The Lion Slipper Murderer

Allentown police caught this guy, who is charged with two counts of  murder:

Torres was driving on Turner Street Friday afternoon when he was pulled over by police and arrested. He was wearing a hooded sweartshirt with a skull-head pattern on it, pajama bottoms and fuzzy lion-faced slippers at the time. He was still wearing the get-up when he was arraigned after midnight at Lehigh County prison.

Follow the link for the picture.  I’m going to be, probably not the first to say, that this whole wearing pajamas in public fashion has now officially gone way too far.

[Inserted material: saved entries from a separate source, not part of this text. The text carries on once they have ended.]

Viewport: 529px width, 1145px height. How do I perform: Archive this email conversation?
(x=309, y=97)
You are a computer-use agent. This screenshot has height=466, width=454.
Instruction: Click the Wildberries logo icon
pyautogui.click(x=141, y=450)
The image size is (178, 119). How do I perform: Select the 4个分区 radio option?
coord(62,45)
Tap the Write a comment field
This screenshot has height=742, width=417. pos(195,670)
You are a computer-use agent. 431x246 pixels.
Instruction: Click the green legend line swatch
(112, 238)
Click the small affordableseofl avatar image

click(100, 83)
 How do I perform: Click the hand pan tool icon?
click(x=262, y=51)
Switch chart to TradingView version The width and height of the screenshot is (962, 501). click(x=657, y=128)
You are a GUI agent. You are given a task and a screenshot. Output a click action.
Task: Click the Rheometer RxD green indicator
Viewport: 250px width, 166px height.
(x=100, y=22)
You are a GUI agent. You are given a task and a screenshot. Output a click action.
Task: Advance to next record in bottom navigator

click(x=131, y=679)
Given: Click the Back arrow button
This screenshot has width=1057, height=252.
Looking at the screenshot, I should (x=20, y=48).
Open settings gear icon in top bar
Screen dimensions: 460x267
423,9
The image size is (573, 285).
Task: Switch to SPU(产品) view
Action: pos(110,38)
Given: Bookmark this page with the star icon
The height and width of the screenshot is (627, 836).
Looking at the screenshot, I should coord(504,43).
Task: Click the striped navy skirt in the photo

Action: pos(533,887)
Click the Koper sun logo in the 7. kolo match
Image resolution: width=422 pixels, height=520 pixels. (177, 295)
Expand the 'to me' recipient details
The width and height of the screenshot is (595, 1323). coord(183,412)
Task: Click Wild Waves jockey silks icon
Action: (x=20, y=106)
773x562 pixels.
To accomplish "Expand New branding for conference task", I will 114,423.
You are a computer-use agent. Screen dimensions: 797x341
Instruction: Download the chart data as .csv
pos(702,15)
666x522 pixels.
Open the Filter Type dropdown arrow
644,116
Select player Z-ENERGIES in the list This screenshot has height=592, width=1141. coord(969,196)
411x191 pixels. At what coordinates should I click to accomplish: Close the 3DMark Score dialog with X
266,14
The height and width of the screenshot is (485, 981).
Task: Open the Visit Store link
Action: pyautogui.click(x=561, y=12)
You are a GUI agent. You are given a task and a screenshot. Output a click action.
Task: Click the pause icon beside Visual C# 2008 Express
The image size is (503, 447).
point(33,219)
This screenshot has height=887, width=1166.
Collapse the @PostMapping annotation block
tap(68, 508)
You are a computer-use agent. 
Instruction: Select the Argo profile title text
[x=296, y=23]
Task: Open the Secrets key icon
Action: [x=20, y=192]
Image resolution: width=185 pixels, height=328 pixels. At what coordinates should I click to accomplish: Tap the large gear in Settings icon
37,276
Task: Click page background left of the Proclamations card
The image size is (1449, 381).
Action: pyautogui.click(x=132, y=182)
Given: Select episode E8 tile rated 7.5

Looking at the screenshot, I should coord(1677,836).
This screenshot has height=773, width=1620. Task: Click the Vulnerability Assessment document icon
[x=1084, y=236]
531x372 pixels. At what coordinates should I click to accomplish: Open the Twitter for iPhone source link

Kinky Fetish Goes Horribly Awry

A Pennsylvania man finds himself suddenly faced with charges for killing his wife:

A kinky sex escapade ended this week with the electrocution death of a Pennsylvania woman and the arrest of her husband for manslaughter. According to cops, Toby Taylor, 37, first claimed that his wife Kirsten was shocked by her hair dryer. But he then admitted that the couple was “into weird sexual behaviors,” according to a probable cause affidavit. Taylor then explained that he hooks clips to his wife’s nipples and “plugs the cord into a electric strip” and shocks her. On Wednesday evening, Taylor said, Kirsten removed her clothes, attached the clips, and shocked herself. He then picked up the electric strip and shocked her several more times, adding that he had placed a piece of electric tape over her mouth during the jolts. After the last shock, Kirsten, 29, “fell over on to her face.” Taylor initially thought his wife was joking, but quickly realized she was unconscious. He then dressed her in preparation for driving to the hospital, but instead called 911 when she stopped breathing.

Ouch! He stands charged with involuntary manslaughter and reckless endangerment. This lead to a discussion with Bitter as to whether justice is really served by charges here. If I were the DA for York County, I’d probably offer a plea to reckless charge in exchange for dropping the manslaughter, but most normal human beings are aware that hooking up someone else’s nipples to a power strip in all its 120V 60Hz 20 amp glory runs a severe risk of killing that person.

If you’re into kinky electrocution sex, get yourself one of these. While I’m sure that use will invalidate the manufacturer’s warranty, it’s far less likely to kill, and it even seems to come in kinky sex toy-like colors.

Since it doesn’t appear this couple had any children (I’d hate to think of how you explain that “Daddy is hurting mommy” to a kid anyway), I think these two are great possibilities for 2008 Darwin Award winners.

UPDATE: Perhaps electrofetish people could use this peculiar antecedent of the taser.

Bigfoot in Pennsylvania

The bigfoot folks are going wild over a sighting in Pennsylvania, which they suggest is a juvenile sasquatch. The Pennsylvania Game Commission says it’s a bear with a severe case of mange. Clearly this is a conspiracy by biologists to cover up the existence of the sasquatch!

Killed By an Armless Man

I have to think that this guy is probably glad he’s dead.  It would be pretty difficult to live this down:

An autopsy was planned Tuesday to determine what killed a Snellville man who died after being head-butted during a fight with a man with no arms.

No charges have been filed against the armless man.

I’m guessing the guy figured an armless man would be an easy target, and wasn’t expecting the armless guy to be the head butting world champion.  I don’t know if there is a world champion for head butting, but if there isn’t, they ought to make one for this guy.